I am interested to see who averages more retweets and likes on Twitter.
As we can see: DoorDash averages more likes on these tweets (6.01), while UberEats averages 5.67 likes. Not much of a difference in my opinion. UberEats averages more retweets (2.61), while DoorDash averages 0.67 retweets. I think that is a relevant difference.
I am interested to see if they use a variety of applications to send out tweets. Whether that would be from a computer, or an iPhone, or perhaps an Android. Let’s take a look.
UberEats appears to favor two options in sending out tweets. 72 were sent out using the “Sprinklr” app, and 70 were sent out from the Web app on a computer. That accounts for 95% of their Tweets in the dataset.
DoorDash also appears to favor two options. 90 were sent out from the Web app on a computer, and 57 were sent out using the “TweetDeck” application. That accounts for 98% of their Tweets in the dataset.
This is nice to know because apps used by successful companies like these would be neat to check out.
Social media is a common place for customers to voice frustrations with companies. DoorDash and UberEats receive complaints daily. How responsive are they?
I conducted a deep scan of key words and phrases used by their accounts. DoorDash typically responded to complaints by mentioning their “support team”. UberEats on the other hand, typically responded to complaints with “help” or “ajuda”. This is where I learned that “ajuda” means help in Portuguese.
## # A tibble: 1 x 1
## total
## <int>
## 1 14
## # A tibble: 1 x 1
## total
## <int>
## 1 38
## # A tibble: 1 x 1
## total
## <int>
## 1 16
Here is a short list of my findings: 14 of the 150 tweets from DoorDash mentioned “support team” (9.3%).

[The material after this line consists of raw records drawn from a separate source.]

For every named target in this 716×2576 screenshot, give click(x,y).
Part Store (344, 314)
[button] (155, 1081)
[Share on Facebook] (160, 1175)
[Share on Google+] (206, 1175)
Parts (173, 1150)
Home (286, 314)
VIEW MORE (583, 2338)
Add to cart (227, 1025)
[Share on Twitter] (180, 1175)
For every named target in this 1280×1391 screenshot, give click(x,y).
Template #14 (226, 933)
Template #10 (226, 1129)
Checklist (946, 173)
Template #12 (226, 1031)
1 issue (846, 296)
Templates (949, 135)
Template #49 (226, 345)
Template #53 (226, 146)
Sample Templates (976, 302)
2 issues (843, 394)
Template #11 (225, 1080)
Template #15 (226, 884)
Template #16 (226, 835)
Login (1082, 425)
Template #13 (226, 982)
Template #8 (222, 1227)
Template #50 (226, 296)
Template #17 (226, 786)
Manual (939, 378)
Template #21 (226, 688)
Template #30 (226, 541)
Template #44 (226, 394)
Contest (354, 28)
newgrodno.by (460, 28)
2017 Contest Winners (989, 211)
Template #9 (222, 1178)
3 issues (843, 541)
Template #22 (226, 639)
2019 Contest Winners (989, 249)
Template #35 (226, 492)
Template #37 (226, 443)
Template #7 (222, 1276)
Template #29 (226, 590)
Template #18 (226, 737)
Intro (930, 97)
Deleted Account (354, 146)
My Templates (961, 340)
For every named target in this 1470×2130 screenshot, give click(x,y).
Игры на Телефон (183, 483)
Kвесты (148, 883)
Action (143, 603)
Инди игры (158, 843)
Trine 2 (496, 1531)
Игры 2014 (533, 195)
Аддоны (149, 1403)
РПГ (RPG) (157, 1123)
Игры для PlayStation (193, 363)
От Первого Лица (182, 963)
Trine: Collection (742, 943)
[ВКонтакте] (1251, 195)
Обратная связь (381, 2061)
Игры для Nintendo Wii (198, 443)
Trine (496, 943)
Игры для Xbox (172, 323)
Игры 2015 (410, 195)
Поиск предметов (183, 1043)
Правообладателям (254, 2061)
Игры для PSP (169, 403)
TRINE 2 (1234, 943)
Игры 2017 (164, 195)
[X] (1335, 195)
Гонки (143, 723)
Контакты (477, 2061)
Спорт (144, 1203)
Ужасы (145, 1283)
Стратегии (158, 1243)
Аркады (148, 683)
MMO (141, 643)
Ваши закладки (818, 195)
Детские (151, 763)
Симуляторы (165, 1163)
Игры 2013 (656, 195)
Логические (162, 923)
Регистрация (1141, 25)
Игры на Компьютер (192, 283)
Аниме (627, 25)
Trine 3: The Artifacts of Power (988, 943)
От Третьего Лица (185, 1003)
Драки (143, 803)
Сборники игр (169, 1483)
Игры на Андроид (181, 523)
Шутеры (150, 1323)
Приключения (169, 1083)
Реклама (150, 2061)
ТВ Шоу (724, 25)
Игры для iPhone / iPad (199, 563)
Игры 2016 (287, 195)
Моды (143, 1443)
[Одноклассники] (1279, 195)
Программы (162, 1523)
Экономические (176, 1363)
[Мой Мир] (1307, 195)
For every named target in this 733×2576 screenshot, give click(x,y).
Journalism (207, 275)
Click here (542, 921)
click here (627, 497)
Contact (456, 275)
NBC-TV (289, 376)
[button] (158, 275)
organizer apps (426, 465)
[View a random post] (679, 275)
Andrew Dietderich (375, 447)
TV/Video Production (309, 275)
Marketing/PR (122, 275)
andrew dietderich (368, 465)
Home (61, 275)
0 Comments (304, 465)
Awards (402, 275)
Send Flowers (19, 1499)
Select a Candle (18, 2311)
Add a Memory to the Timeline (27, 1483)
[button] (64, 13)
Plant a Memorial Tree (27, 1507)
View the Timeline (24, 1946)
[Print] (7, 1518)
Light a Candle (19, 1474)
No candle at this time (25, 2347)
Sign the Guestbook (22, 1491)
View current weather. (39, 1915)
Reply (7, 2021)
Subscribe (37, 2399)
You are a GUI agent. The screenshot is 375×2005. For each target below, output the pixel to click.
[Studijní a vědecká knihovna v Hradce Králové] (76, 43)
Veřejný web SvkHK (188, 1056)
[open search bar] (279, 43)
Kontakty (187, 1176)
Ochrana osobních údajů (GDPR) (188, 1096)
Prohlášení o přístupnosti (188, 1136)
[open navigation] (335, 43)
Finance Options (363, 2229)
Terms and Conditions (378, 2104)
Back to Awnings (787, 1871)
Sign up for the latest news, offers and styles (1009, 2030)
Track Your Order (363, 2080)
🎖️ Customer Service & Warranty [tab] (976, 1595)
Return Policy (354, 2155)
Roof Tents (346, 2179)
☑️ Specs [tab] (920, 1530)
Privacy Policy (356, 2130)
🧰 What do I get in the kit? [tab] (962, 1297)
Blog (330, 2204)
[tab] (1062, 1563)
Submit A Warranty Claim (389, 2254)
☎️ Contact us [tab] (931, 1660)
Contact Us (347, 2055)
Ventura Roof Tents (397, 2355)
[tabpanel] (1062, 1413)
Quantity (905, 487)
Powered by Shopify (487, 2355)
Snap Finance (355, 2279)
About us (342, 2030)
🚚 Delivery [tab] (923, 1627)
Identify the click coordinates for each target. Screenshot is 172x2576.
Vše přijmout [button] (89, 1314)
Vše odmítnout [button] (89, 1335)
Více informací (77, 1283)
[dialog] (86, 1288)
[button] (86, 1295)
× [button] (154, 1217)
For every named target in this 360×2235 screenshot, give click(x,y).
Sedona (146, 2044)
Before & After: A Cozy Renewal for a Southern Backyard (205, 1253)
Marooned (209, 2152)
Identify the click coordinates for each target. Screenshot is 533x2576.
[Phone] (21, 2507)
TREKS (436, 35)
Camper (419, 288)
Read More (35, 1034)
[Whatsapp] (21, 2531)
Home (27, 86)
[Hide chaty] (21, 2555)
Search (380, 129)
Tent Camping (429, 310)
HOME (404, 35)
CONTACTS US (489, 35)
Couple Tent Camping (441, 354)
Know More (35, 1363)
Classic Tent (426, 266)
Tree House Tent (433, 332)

38 of the 150 tweets from UberEats mentioned “ajuda” (25.3%).
An additional 16 tweets from UberEats mentioned “help” (10.7%).
We can gather one of two insights from this. UberEats is more responsive to complaints, or UberEats generates more complaints.
This begs the question you might ask yourself before choosing which service to use. Do you choose UberEats because of their active customer service team? Or do you choose DoorDash because they have fewer problems? I’ll leave that up to you to decide.